Seale et al. believe that tailoring descriptions of health-related conditions to a particular reader segment through careful crafting of news headlines and their accompanying stories is endemic in British newspapers. They examined 1,051 articles from five London-published newspapers over a 21-year period, all of which included the word "sleep" (or a variant) in the headline or first paragraph. Two newspapers (the Times and the Guardian) were considered serious press and three papers (the Sun, the Mirror, and the Mail, which has a considerably larger female readership than the other papers) represented the tabloid press . Using a comparative keyword analysis, the authors determined patterns in language that suggest the personalization of readership: serious papers had headlines and articles that used "elaborated language of argumentation and evidence, with more complex sentence structures," whereas tabloids used "frequent personal pronouns," slang, informal language and grammar, and frequently included references to "sex, football (soccer), TV, and celebrity" .

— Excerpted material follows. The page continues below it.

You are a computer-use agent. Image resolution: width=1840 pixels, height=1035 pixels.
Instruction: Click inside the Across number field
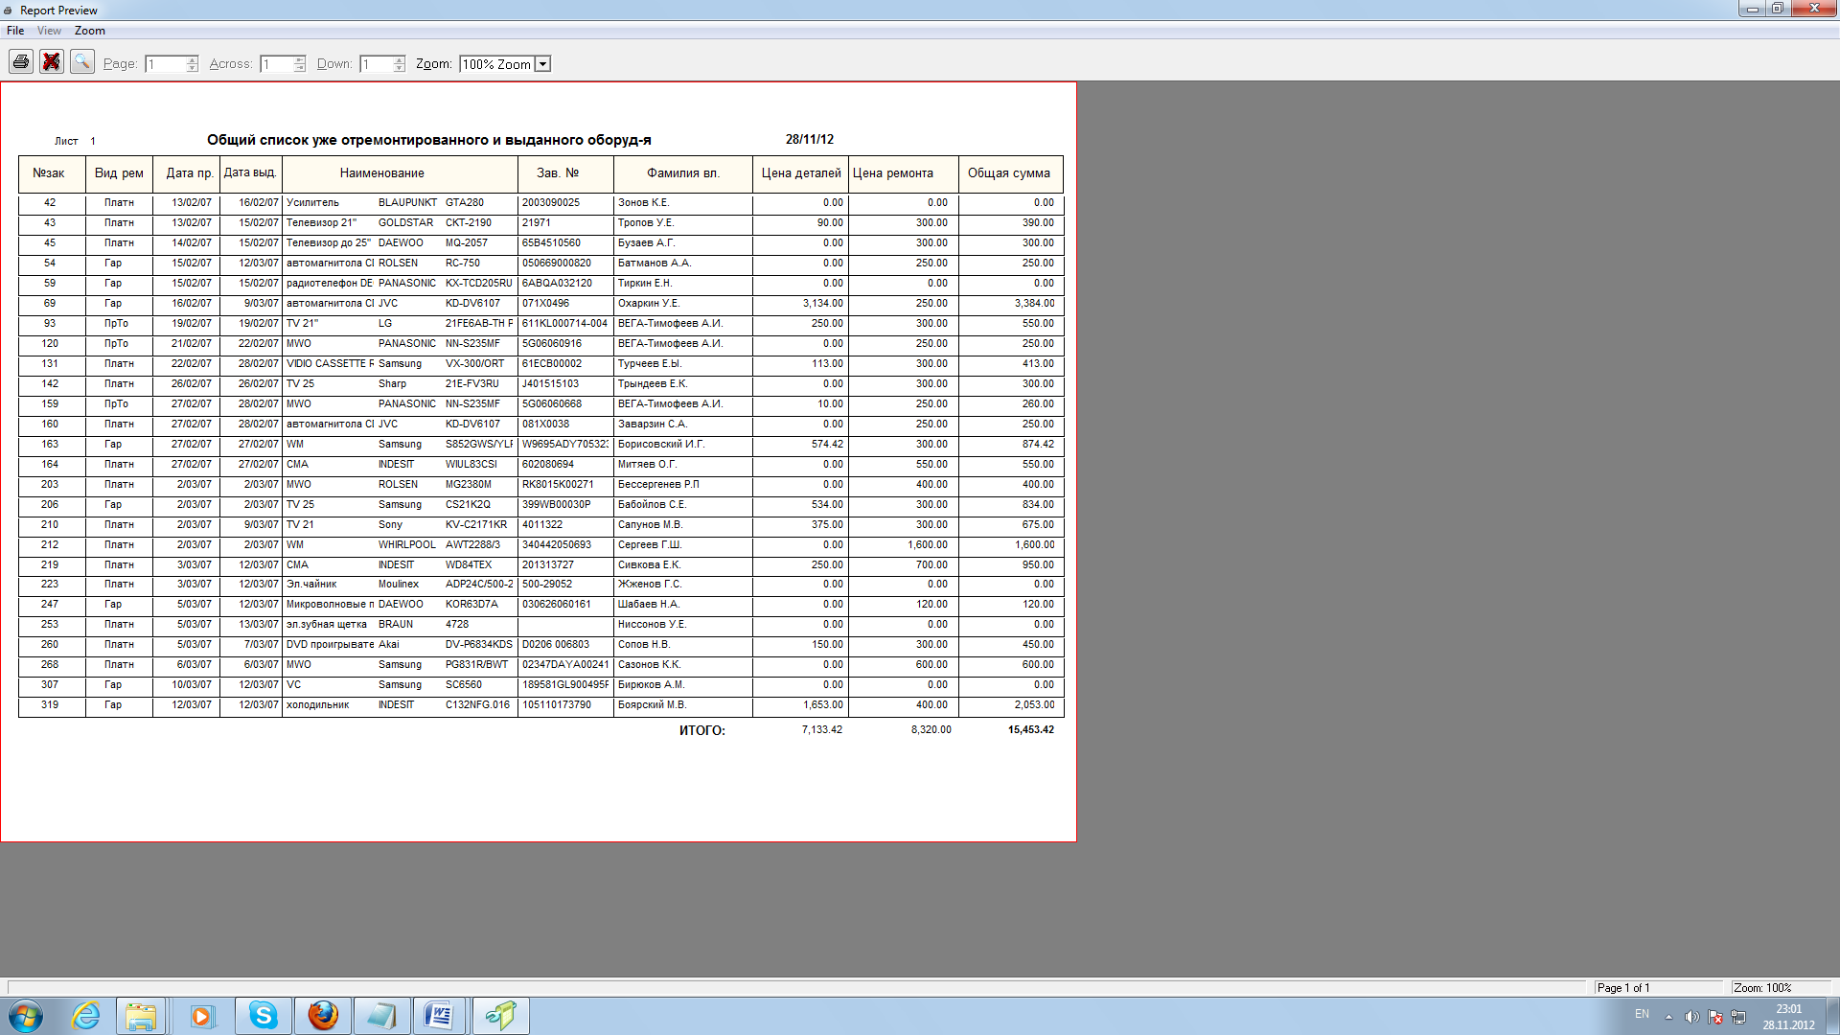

The study's findings indicate that, in newspapers that personalize, there are clear differences in the content as well as in grammar and style. Articles in serious papers frequently discussed the science of sleep or the medical research related to sleep and sleep disorders, including pharmacotherapy that might help the afflicted enjoy better sleep. These articles also indicated that sleep disorders could decrease one's productivity or interrupt work or home responsibilities . Tabloid articles, on the other hand, tended to skirt scientific discussions, choosing instead sales pitches for nonpharmaceutical products that might help improve sleep. These articles also included more anecdotal musings about why one might experience increased sleepiness and fewer discussions about how improving sleep management might increase productivity in daily life. Tabloids also printed many more stories that revolved around a misfortune—often injury or death—that befell someone or loved ones who were experiencing sleep-related problems . The authors' examination of the Mail alone, with its considerable female readership, revealed that articles frequently related sleep, its importance, and the problems associated with sleep disturbance to ideas of families, parenting, caregiving, consumer products tailored for women, and beauty or body-image tips .
While they do not offer concrete measures for avoiding these rhetorical constructions in popular media, Seale and colleagues do suggest that we, as readers, not be so naive as to think that what we are reading is not pure reporting and instead recognize that it is carefully crafted to reflect our own personal views and values.
Christian J. Krautkramer, MPH, completed a master’s degree in public health at Boston University in May 2008 and entered law school in September 2008. From 2003 until 2006 he was a senior research assistant at the American Medical Association in Chicago.